Complete all forms currently required, including the assessment of functional needs on Form H2060, Needs Assessment Questionnaire and Task/Hour Guide, Form H2060-A, Addendum to Form H2060, and Form H2060-B, Needs Assessment Addendum. Continue to identify any caregivers who are currently providing for the member's needs.

 

8321 Initial Authorization of Services

Revision 20-1; Effective March 16, 2020

 

The member's or legally authorized representative’s (LAR’s) decision to receive services using the service responsibility option (SRO) does not change the manner in which initial services are authorized. See Section 3300, Administrative Procedures, for specific information.

 

8322 Monitoring

Revision 20-1; Effective March 16, 2020

 

All monitoring for service responsibility option (SRO) members is done by the managed care organization (MCO) according to the mandated schedule for its specific services. When health and safety issues arise, the MCO staff:

  • discuss the issues with the agency staff;
  • talk to the member or legally authorized representative (LAR) to determine if the issues can be resolved; and
  • convene a service planning team meeting if the issue cannot be resolved.

Because the member or LAR now shares responsibility for service delivery, the MCO, in addition to other monitoring requirements, must monitor the member's or LAR's:

  • satisfaction with the SRO; and
  • ability to comply with SRO requirements.

If it is evident that the member or LAR is having difficulty in the management of SRO responsibilities, the MCO staff must:

  • consult the agency staff; and
  • advise the member or LAR of the option to transfer back to the agency option.

 

8323 Presentation of the SRO

Revision 20-1; Effective March 16, 2020

 

Members or legally authorized representative (LARs) must be offered the service responsibility option (SRO) by the managed care organization (MCO) annually, and may request a transfer to the SRO at any time. Additionally, the SRO must be presented to ongoing members or LARs at each annual reassessment or upon request. If the member or LAR is interested in transferring to the SRO, the member or LAR must sign Form 1582-SRO, Service Responsibility Option Roles and Responsibilities.
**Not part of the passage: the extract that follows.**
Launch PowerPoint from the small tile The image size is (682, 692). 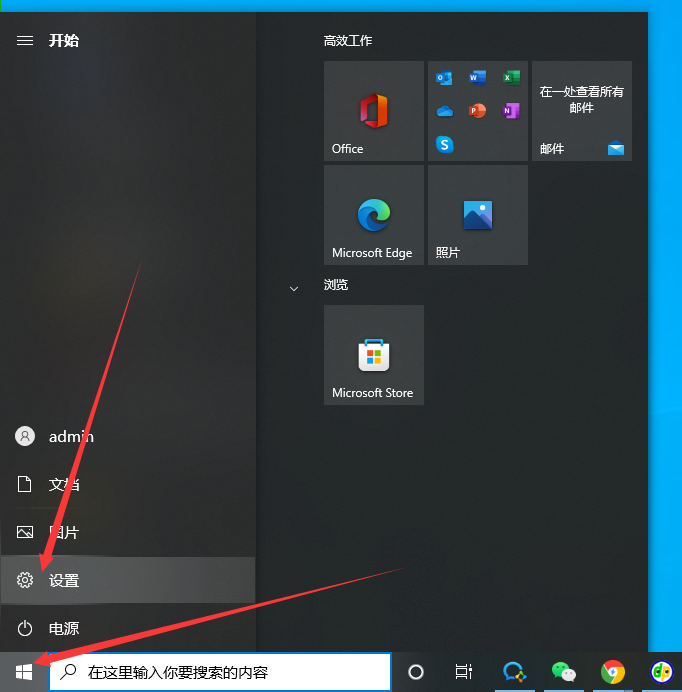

The MCO must ensure the member or LAR understands the responsibility they are assuming. The MCO must:

  • send Form H2067-MC, Managed Care Programs Communication, to the agency to advise the agency of the member's or LAR's selection;
  • notify the agency the member or LAR will be contacting the agency for training;
  • request the agency to advise the MCO, using Form H2067-MC, when the transition planning is complete; and
  • negotiate a start date with the member and the agency.

 

8400 Agency Option

Revision 20-1; Effective March 16, 2020

 

 

 

8410 Description

Revision 20-1; Effective March 16, 2020

 

Under the agency option, the managed care organization (MCO) contracted provider is responsible for managing the day-to-day activities of the attendant and all business details. Most members or legally authorized representatives (LARs) select the agency option model because of the simplicity and convenience of receiving services. For example, under this option, the agency, not the member or LAR, is responsible for:

  • locating qualified attendant(s) to provide services;
  • any negligent acts or omissions by the attendant(s), and assumes liability for those acts;
  • handling all conflicts with the attendant(s);
  • any business details related to service delivery; and
  • providing basic training for the attendant(s).